「1年ぶりの黒字なのに」…ストの危機に震える現代造船3社=韓国(画像提供:wowkorea)
「1年ぶりの黒字なのに」…ストの危機に震える現代造船3社=韓国(画像提供:wowkorea)
韓国の「ヒュンダイ(現代)重工業」グループの造船部門を担う中間持株会社の「韓国造船海洋」が、第4四半期ぶりに黒字転換に成功した。しかし、史上初の造船3社による共同ストライキが行われることになり、”現代造船”が危機に陥っている。

 今年の賃金および団体交渉が難航している現代造船3社、「現代重工業」・「現代ミポ(尾浦)造船」・「現代サムホ(三湖)重工業」3社の労組代表らは27日、ウルサン(蔚山)市庁で記者会見を開催。「現代重工業グループが早い交渉妥結のために努力しなければ、3社の労組幹部を中心に上京闘争を始め、全体組合員同時・循環ストライキなどさまざまな方法で闘争する」と明らかにした。

 交渉に進展がないと判断すれば、3社労組は同時・循環ストライキなどを行う計画だ。2~4時間程度のストライキではなく、全事業場同時・循環ストライキによって、より激しいストライキに入るという意味だ。

 これら3社の労組は24~26日、ストライキ実施に向け投票を行った。その結果、現代重工業労組は全体組合員7776人の中で5224人(67.2%)が投票し、4912人(在籍対比63.2%)が賛成。現代尾浦造船労組は在籍対比71.9%、現代三湖重工業労組は在籍対比73.8%でストライキを実施することにした。

 労組代表らは記者会見で「交渉が行き詰まっているのはグループ持株会社である『HD現代』と、中間持株会社の韓国造船海洋が賃金および団体交渉の全権を行使し、会社別の独立的交渉を統制しているためだ。したがってHD現代と韓国造船海洋の社長であるチョン・ギソン氏が直接交渉に臨むよう求める」と要求した。

 労組は共同で賃金14万2300ウォン(約1万4752円、号俸昇給分別途)の引き上げや賃金ピーク制廃止、新規採用、労働理事制組合推薦権導入などを望んでいる。
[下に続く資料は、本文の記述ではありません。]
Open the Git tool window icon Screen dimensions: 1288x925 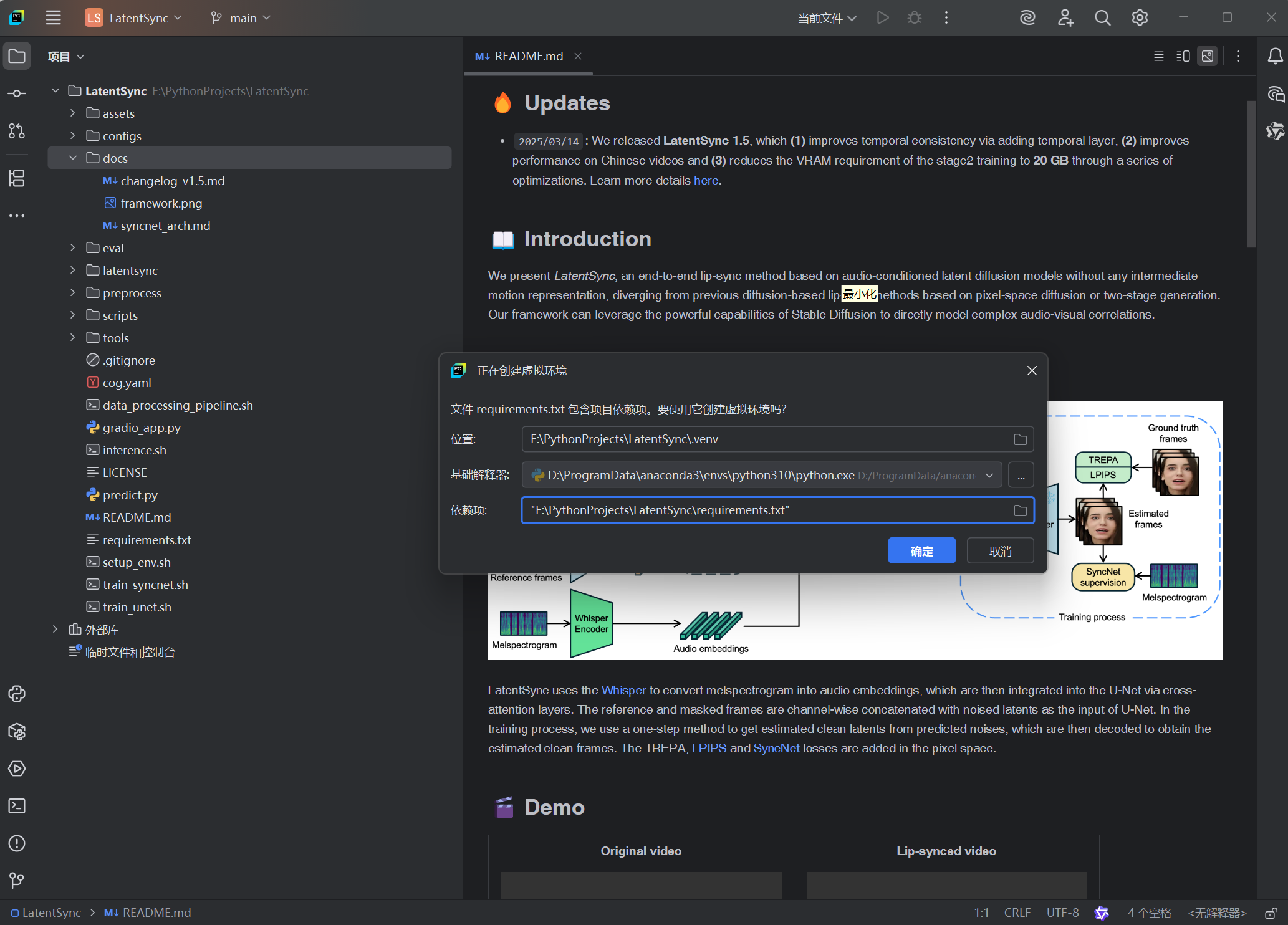[x=17, y=880]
3社がいずれも造船業で作業内容が似ているにもかかわらず、毎年団体交渉の度に各社の賃金引き上げ率などが異なり、非効率だと組合員の不満が積もっているという。

 反面、会社側は労組が公開的にオーナー3世を名指しし、交渉力を高めるための手段にしていると見ている。

 現在、現代重工業労組だけが合法的ストライキ権を確保している状態だ。現代重工業労組は中央労働委員会が21日、労使間の立場の違いを確認し、争議調整中止決定を下している。現代尾浦造船は27日、蔚山地方労働委員会から労使の交渉が不十分で、労働争議状態ではないので誠実に交渉しろという趣旨の行政指導決定を受けたと説明している。

 一方、造船3社の中間持株会社である韓国造船海洋は、受注が少なかった時期を抜け出し、実績を回復している状況だ。韓国造船海洋は今年第3四半期の営業利益1888億ウォン(約196億円)、売上4兆2644億ウォン(約4421億円)を記録している。

 昨年第4四半期から3四半期連続赤字の末、黒字に転じた。操業日数の減少やインフレなどの悪材料もあったが、船舶ポートフォリオの改善や原価節減努力に支えられ、前四半期対比黒字の転換に成功している。

 韓国造船海洋は相ついで受注目標を達成。今年下半期からこのような成果が実績に反映され、黒字に転換するという期待を受けていた。今年の年間受注目標である174億4000万ドルは7月にすでに早期達成された。これまで計186隻、221億5000万ドルを受注し、年間目標の127%を達成している。